Мостки, которые он лично обновлял летом и с которых иногда удил рыбу, отсутствовали. В том месте стеной стоял рогоз.
Никаких следов взрыва гранаты, которую метнул в озеро школьник, не наблюдалось.
Он покачал головой и прислушался. Ему показалось, что снаружи затормозил автомобиль. Дверь в клуб была заперта изнутри, поэтому неожиданно никто не мог появиться. Тем не менее повинуясь рефлексу, Андреев стал действовать быстрее. Если это командир, тогда одно, а если комитетчики… времени было в обрез.
Одна фотография была сделана перед домом. Вся компания расположилась рядом с калиткой. Ставни на окнах закрыты, однако дом выглядит так, будто хозяева просто отлучились по делам.
— Семеро и один фотографирует, — пробормотал Андреев. Он снова всмотрелся в лицо Шарова. Открытое, дружелюбное, и хотя в нем ощущалась тревога, никакой паники, злости, растерянности капитан не заметил.
Зато высокий худой парень, стоявший позади всех — явно выделялся. Капитан сразу понял, что это и есть тот самый Червяков — второгодник, похитивший гранату — из-за него-то и разгорелся весь сыр-бор. Граната взорвалась, дети в панике бросились бежать, и… дальнейший ход событий выбивался не только из логики, но и вообще из всего того, что он знал и умел как разведчик.
Внутри самого дома была сделана всего одна фотография — тусклая и разобрать на ней что-то было почти невозможно. Дети сидят за столом, а на столе… — он всмотрелся и покачал головой. Насколько он мог судить, рядом с самоваром стояла здоровенная шифровальная машина «Энигма», во время войны их применяли немцы для шифрования донесений. В разведшколе они вкратце изучали возможности такой техники, разумеется, только в теории.
Но откуда она в части? Он точно знал, что таких штуковин здесь не было и быть не могло.
Несколько снимков были сделаны впопыхах — небо, деревья, лес, ничего особенного. Зато дальше…

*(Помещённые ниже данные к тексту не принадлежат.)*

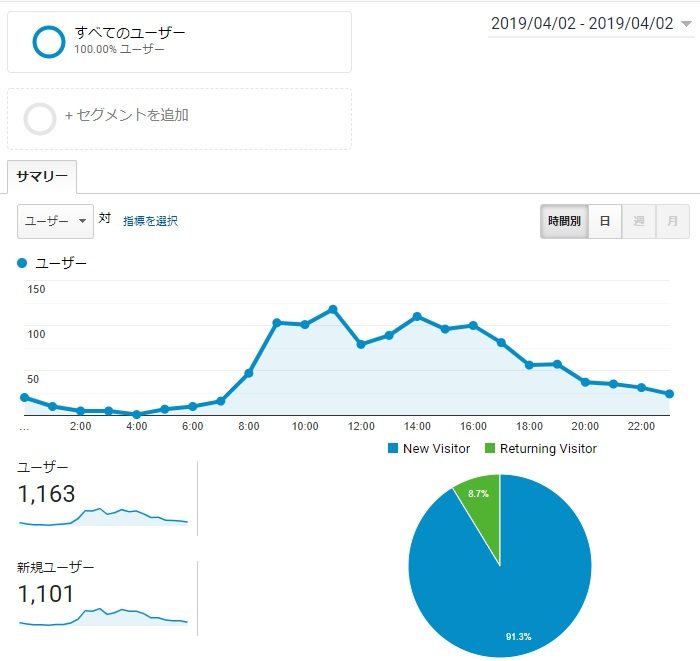Switch chart to 日 daily view
This screenshot has width=700, height=661.
(x=605, y=222)
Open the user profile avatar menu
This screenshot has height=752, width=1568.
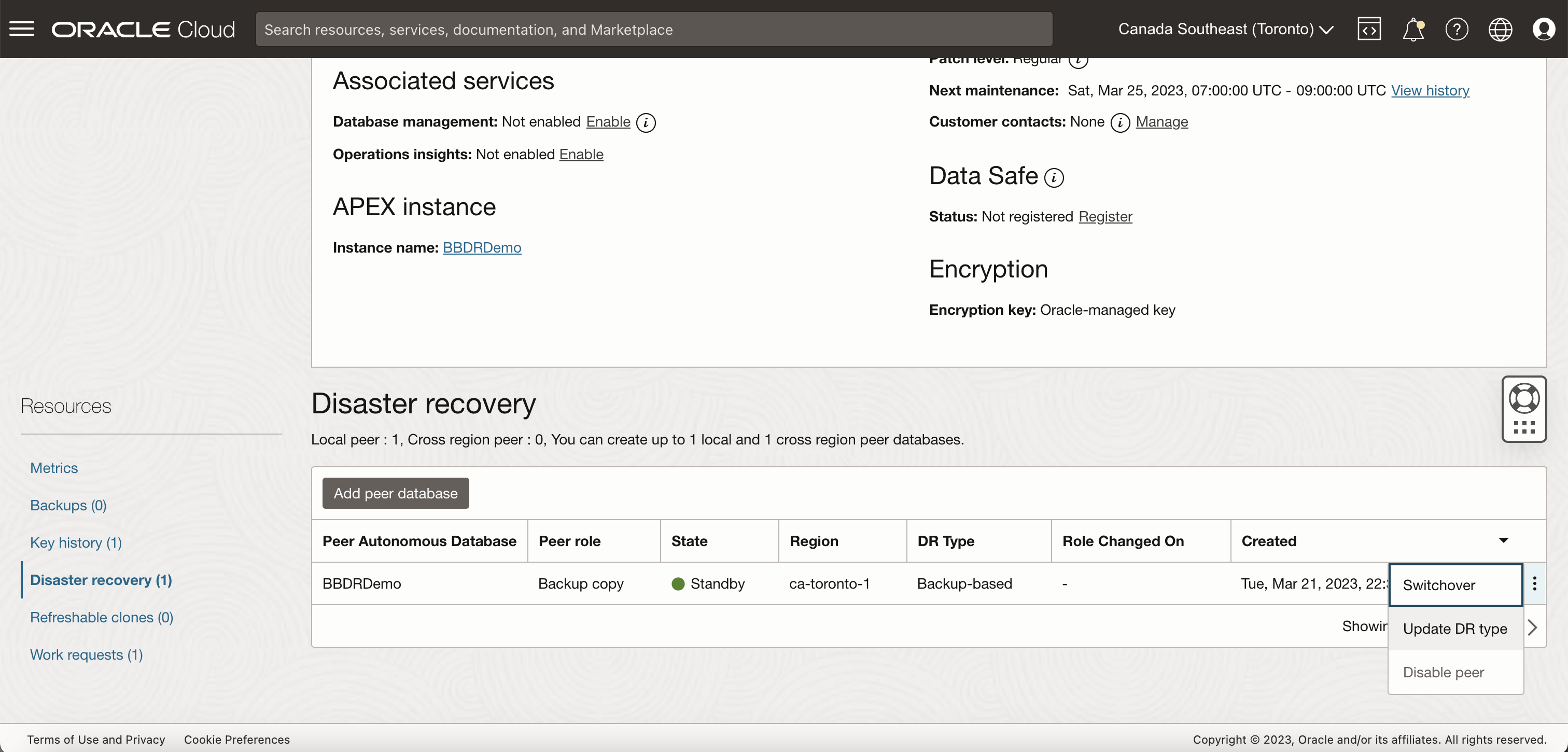pos(1544,29)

Он вздрогнул, когда увидел дорогу, которую преграждали противотанковые ежи. Это когда такое было? Обычно, если приезжали киношники, он об этом знал, — они часто приглашали личный состав для массовки и обычно комчасти всегда шел навстречу. Но… эти ежи выглядели как настоящие.
Неожиданно история поменяла своих героев. Будто бы камеру взял кто-то другой и через несколько секунд Андреев догадался — кто именно.

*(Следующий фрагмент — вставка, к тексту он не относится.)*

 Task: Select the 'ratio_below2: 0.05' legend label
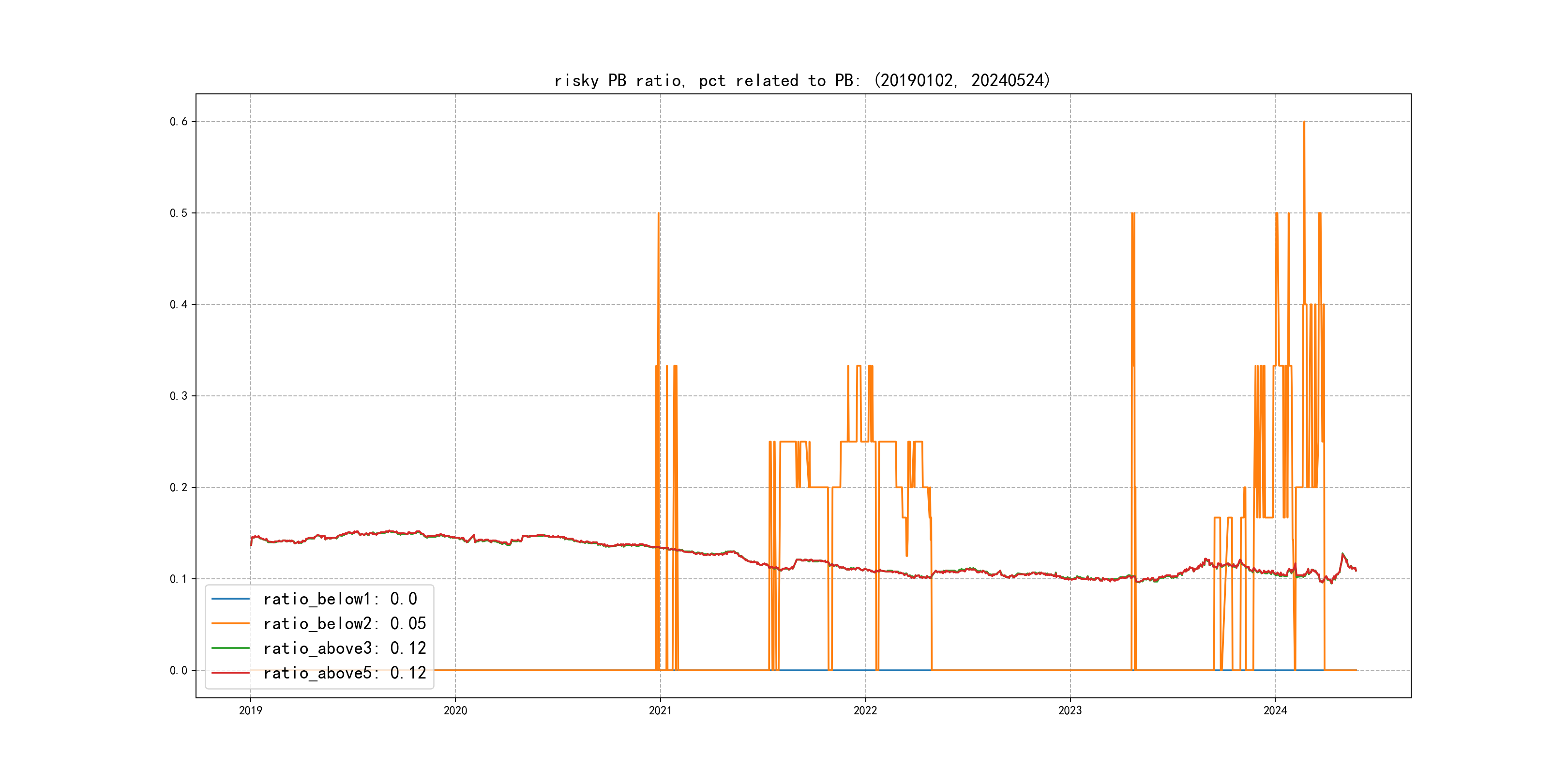click(345, 623)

На одной фотографии была запечатлена… попойка, по-другому он не мог сказать. Несколько молодых людей призывного возраста с осоловевшими взглядами сидят за столом, на которой стоит большая бутыль с мутным содержимым. На тарелках, насколько он мог разобрать — картошка и соленые огурцы из банки, находящейся тут же. Справа за столом девчушка, которую он видел на снимке у калитки, где ребята стояли всей компанией.
Как она попала к этим… хулиганам? — ужаснулся про себя Андреев. Может быть, школьники каким-то неведомым путем попали к местному хулиганью в деревне? Этот вариант исключался. Все деревни в радиусе двадцати километров были давно прочесаны…

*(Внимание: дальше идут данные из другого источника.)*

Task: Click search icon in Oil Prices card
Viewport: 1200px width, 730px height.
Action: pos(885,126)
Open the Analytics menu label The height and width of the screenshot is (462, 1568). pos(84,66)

Он почесал затылок. Обстановка дома старомодная, но многие до сих пор выглядят точно так же… — подумал капитан.
— Так, да не так… — пробормотал он, увидев на стене календарь с профилем Сталина. На светлой странице отчетливо читался год: «1941». Таких уже нигде не найдешь, даже в деревнях. Никто не будет вешать старый календарь на стену.
Следующий снимок заставил его похолодеть.
Один из парней, длинный и тощий как смерть, замер возле сидящей на табуретке девочки. Рядом склонился Червяков — ехидная улыбка не сходила с его рта. Длинный заканчивал на плече девчушки татуировку. Андреев разглядел кинжал, увитый розой и пронзающий череп. Рядом с этим рисунком виднелись две буквы — ЧК. Как раз «К» и заканчивал кольщик.
— Че-ка… Что это?
В дверь отчетливо постучали.
Андреев почувствовал, как екнуло сердце. Он оглянулся, мельком посмотрел другие фото — там был кишащий людьми рынок, какая-то подсобка — внутри он разглядел ту же девчонку, длинного и еще одного неизвестного парня. Все они затаились и явно чего-то ждали. Лица были напряжены.